The Generational Context

Younger generations, like the Millennials, and now the just emerging, Generation Z, are products of two realities.

One is the historical moment in which they emerge into the workplace.  Consider these significant changes that are occurring. They are the first digital natives. The emergence of personal technology means that their experience of every facet of life is going to be vastly different than older generations. As they have entered the workplace over the past decade, automation is widening its penetration into businesses large and small. The result is that there is a very different economic landscape compared to previous generations.  The transition is moving beyond the world that my generation, the Baby Boomers, believe would always be what is normal and expected.

A second reality is that they have grown up in a time of significant global change; the war on terror, the growing conflict of violence between the political left and right, and, as I wrote in my book, Circle of Impact, the growing tensions between The Two Global Forces of centralization and decentralization. As a guy who knows many Millennials, I can attest that they feel these transitions. Seeing that there is no certain path to the future is a valid response to these transitions. It does not mean there is no path, but that path requires life skills and problem-solving models that typically were not given to them as they grew up.

 

Millennials are a persistent, residual culture?

Let’s think of the Millennials as ‘a persistent, residual culture.’ I describe a persistent, residual culture this way.

First, it is a culture that persists in spite of changes in society, leadership, strategy, or ownership.
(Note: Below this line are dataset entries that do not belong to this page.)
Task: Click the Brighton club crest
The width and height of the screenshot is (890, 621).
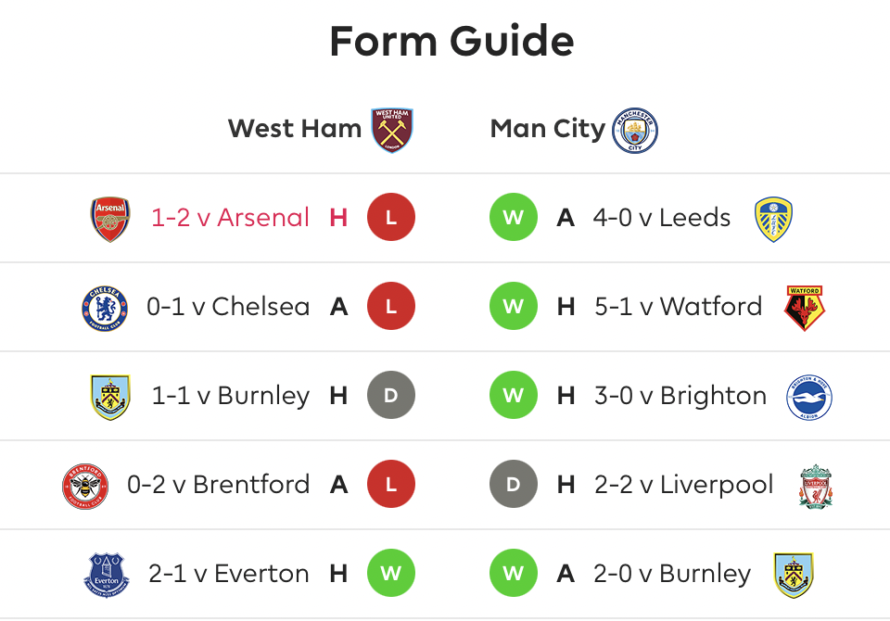Action: (x=809, y=397)
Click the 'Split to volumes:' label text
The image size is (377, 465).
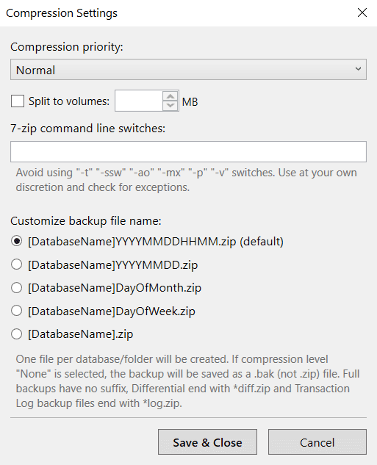[x=69, y=101]
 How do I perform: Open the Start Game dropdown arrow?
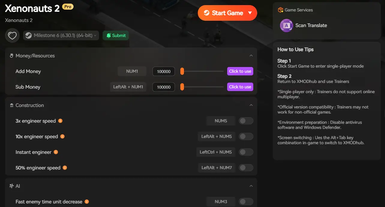coord(250,13)
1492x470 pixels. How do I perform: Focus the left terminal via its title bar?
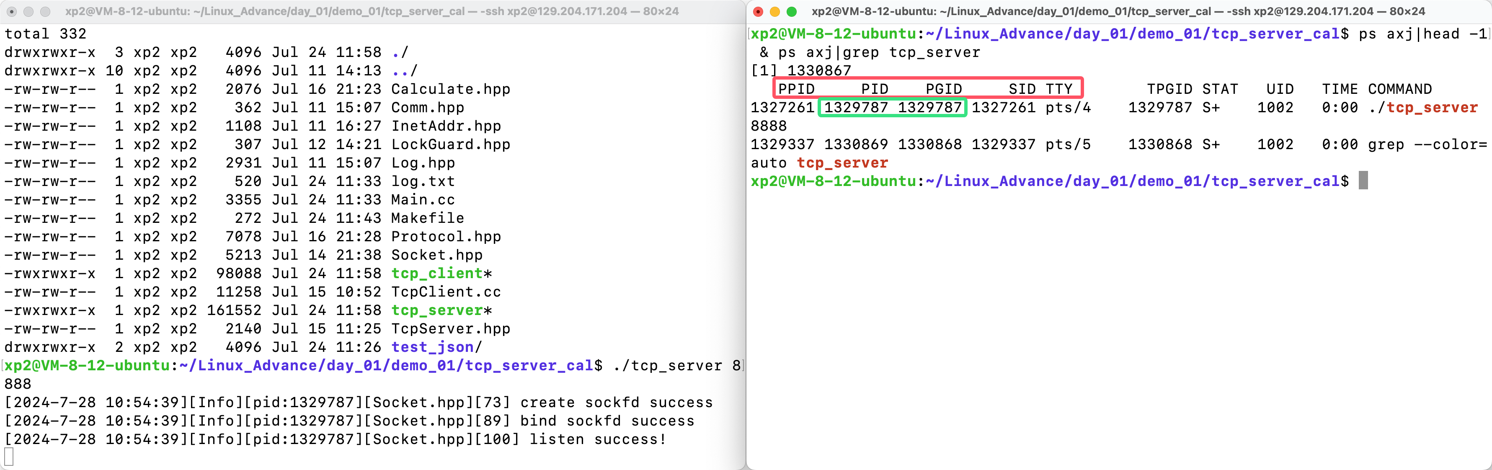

In this respect, the strength of the Millennial culture will be a driving force in global society throughout the remainder of the 21st century.

Second, it is a culture that primarily resides in the relationships of people. It lives there regardless of support or resistance. It is a culture of belief in certain values that define who people want to be together in the varied functioning of their jobs.

I’ve written about this idea here and here.

For Millennials, their value system does not just reside in their relationships with one another as it does in every generational cohort. Instead, relationships form the structure upon which both life and work are made meaningful. This outlook is different from older generations where they sought meaning in the institutional structures of faith, business, and community. For many Millennials, the transitions that have taken place during their formative years represent a closing of an era and the birth of a new one. It can be understood from the perspective of how the place of organizations in society is no longer what it used to be. For the Millennials, their local relationships to one another are the replacement for the institutions that no longer provide a connection to meaning and community.

 

Working with Millennials

Because Millennials represent a persistent, residual culture that is different than other generational groups, we need to understand better how to work with them. The perception is that they are not interested in following rules, working long hours, or chasing other people’s goals. I find this a simplistic excuse to ignore them. If it is accurate for some Millennials, then we need to listen to their reasons why.

In my interactions with Millennials, they convey a desire for opportunities that have a clear purpose for impact. They are more interested in work that demands creativity, learning, and collaboration. Their motivation is personal and social, not institutional. Nearly a third of the sales of my book has been to women and men in their twenties and thirties seeking guidance for their future life and work. They are concerned about the transitions taking place.

Millennials are also exposing a structural weakness in many businesses. This is one of the reasons that they are subject to such criticism. They show how the industrial mindset of the 19th and 20th century remains ‘a persistent, residual culture’ that members from older generations hold onto, even in the face of the transitions that I outlined above. This mindset is an understanding that the primary relation of people to an organization is through its institutional structure, not its people. In effect, people are defined by their role in an organization, rather than by the difference that they can make. How then do business leaders move an organization which is still a product on the old industrial mindset to adopt values and practices that can accommodate a Millennial culture? This is an important transition that the Circle of Impact addresses directly.

 

Where Accommodation Begins

There are five principles that define the Circle of Impact model of leadership. These five principles can act as a guide for discussion between people of different generations.

1  ALL leadership begins with a personal initiative to create impact.

2  We are ALL in transition – every one of us, all the time.

3  The greatest change we experience is in our self-understanding.

4  In taking personal initiative, start small, then grow big.

5  Act locally, then tell your story globally.

My suggestion is that a conversation within your organization is initiated to discuss these ideas. It is important to create an environment of asking and listening, rather than telling and reporting. This is where an accommodation between different generations can begin to happen.

If we allow ourselves to venture into this conversation, we can find that the persistent, residual culture of the Millennials shares many of the values and aims that older generations also have.

I believe that our future will not be a replication of the past. It will be something new, and quite different. This is the transition that I see. The Millennial generation brings qualities to this transition that if we are willing to listen and accommodate to their differences, together we can chart a path to the future. Let’s begin by treating one another with the respect that comes from listening and learning from our individual and shared experiences of transition.